Hier soir, sur le plateau de l’émission télévisée « Face à la crise » où Nicolas Sarkozy faisait face aux questions des journalistes, l’automobile a tenu une bonne place dans les débats. Comme prévu, les annonces sont peu nombreuses, mais importantes, comme notamment la suppression de la taxe professionnelle, mais le président de la république a surtout distribué les bons et les mauvais points, en distinguant le bon élève Renault du cancre PSA à mots couverts.

"Je veux qu’on arrête les délocalisations et qu’on relocalise", telle est la phrase forte du Président de la République hier soir. Pour cela, il a annoncé que la taxe professionnelle serait supprimée en 2010, une mesure qui était le cheval de bataille de Carlos Ghosn, lors des Etats Généraux de l’Automobile. Nicolas Sarkozy a d’ailleurs cité mot pour mot l’exemple du PDG de Renault-Nissan, qui disait qu’il fallait compter 1000€ supplémentaires pour construire une voiture en France notamment à cause de la taxe professionnelle, car c’est "un impôt qui n’existe nulle part ailleurs en Europe".

Mais cette mesure, dont le coût en argent public est estimé à 8 milliards d’euros et qui a aussi pour but d’aider les constructeurs à investir dans les technologies propres, ne se fera pas sans contreparties en terme de "de délocalisation, de relocalisation, de licenciements, de politique de dividendes". Et celles-ci seront décidées le 18 février lors de la rencontre avec les partenaires sociaux, salariés comme syndicats. "Qu'on crée une usine Renault en Inde pour vendre des Renault aux Indiens est justifié, mais qu'on crée une usine en Tchéquie pour vendre des voitures en France, ce n'est pas justifié". La Tchéquie ? Une allusion à peine voilée à PSA, qui y produit ses Citroën C1 et Peugeot 107 dont les ventes, douce ironie, sont particulièrement stimulées par le système du bonus/malus. A la place de Tchéquie, Nicolas Sarkozy aurait aussi pu citer la Slovénie ou la Turquie, où Renault y assemble respectivement la Twingo et la Clio.

Un système dont s’est d’ailleurs particulièrement félicité le Président de la République hier, l’estimant responsable ex aequo avec la prime à la casse du maintien des ventes d’automobiles en France par rapport aux marchés étrangers.

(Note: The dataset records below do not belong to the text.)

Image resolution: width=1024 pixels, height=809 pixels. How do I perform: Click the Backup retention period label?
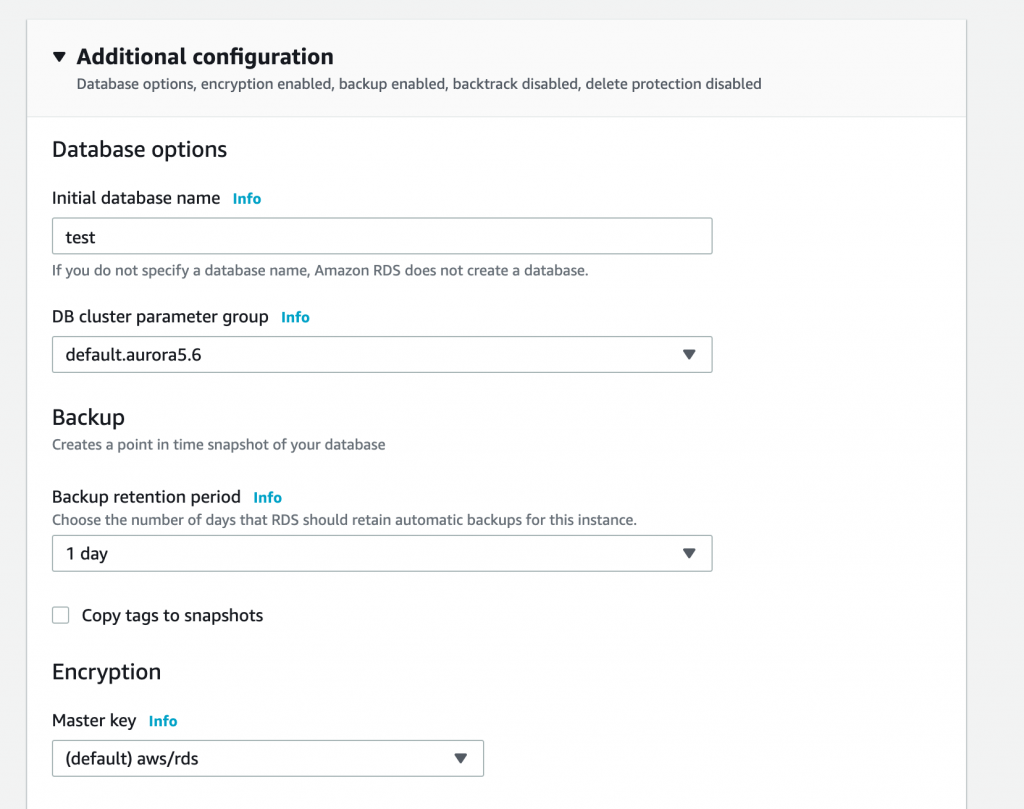click(146, 496)
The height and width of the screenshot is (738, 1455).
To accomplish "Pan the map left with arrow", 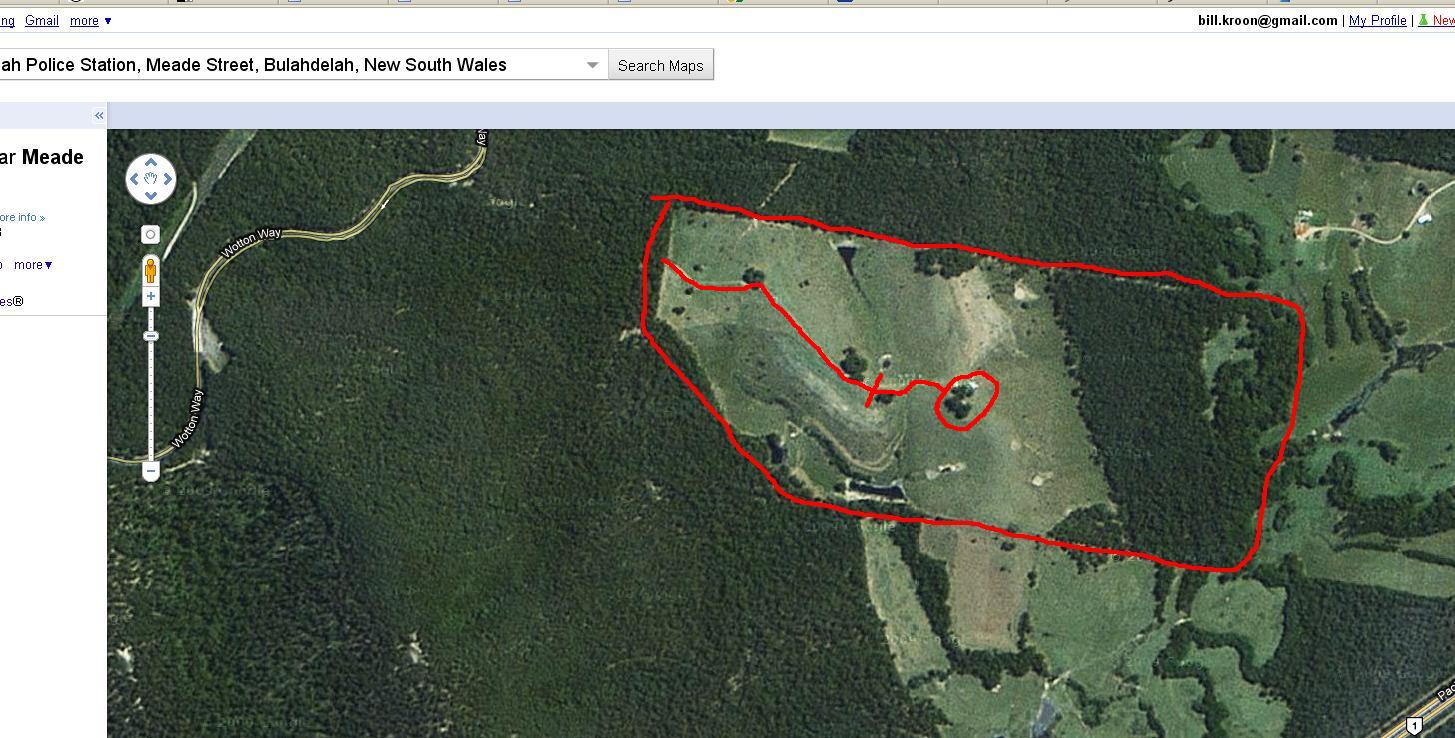I will pos(135,180).
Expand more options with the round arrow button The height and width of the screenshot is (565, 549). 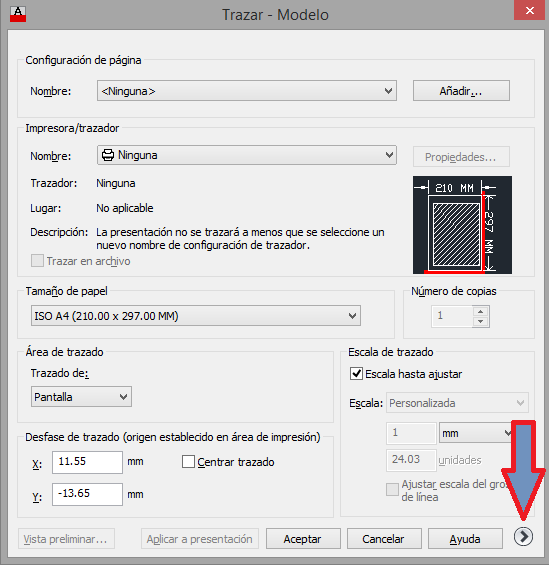coord(523,537)
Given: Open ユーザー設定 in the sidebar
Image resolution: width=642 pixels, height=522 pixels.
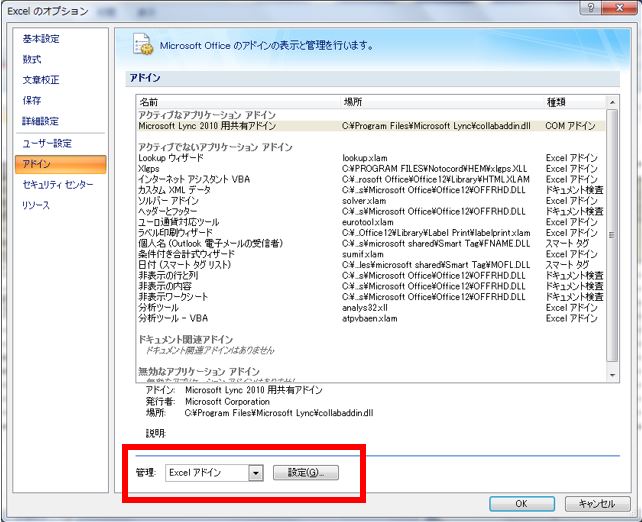Looking at the screenshot, I should point(47,144).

Second volet délicat : les rémunérations des grands patrons, bête noire de Barack Obama. Après avoir contraint les dirigeants des banques à renoncer à leurs bonus, en sera-t’il de même pour les constructeurs automobiles ? "Je ne suis pas trop pour une règle générale" a répondu Nicolas Sarkozy. "Parce que l’intérêt de la France c’est d’avoir les meilleurs managers. Ce qui m’a choqué, c’est que des gens qui faisaient des erreurs considérables étaient récompensés de façon considérable. Mais s’ils gèrent bien leurs entreprises, s’ils découvrent de nouveaux process, s’ils font des inventions, s’ils font grossir leurs entreprises, il est normal qu’ils gagnent de l’argent. Et même beaucoup d’argent".

Pourtant, il déclarait quelques minutes avant que l’industrie automobile était "face à une crise d'une ampleur considérable qui n'est pas simplement due à ce que nous connaissons aujourd'hui, mais à une mauvaise gestion avant", en soulignant que, malgré la présence en France de deux des plus importants constructeurs, le pays était devenu "importateur de véhicules", citant même les chiffres de production passés de 3,2 millions de véhicules en 2004 à 2,1 millions en 2007. Cette prise de position va aussi à l'encontre des déclarations de Christine Lagarde, ministre de l'Economie, pendant les Etats Généraux de l'Automobile, et Carlos Ghosn lui-même qui ne s'y était pas montré hostile.

Prochaine étape : les entretiens avec les partenaires sociaux le 18 février. Si Luc Chatel ne dévoile pas d’ici là la totalité de son très attendu plan pour l’automobile.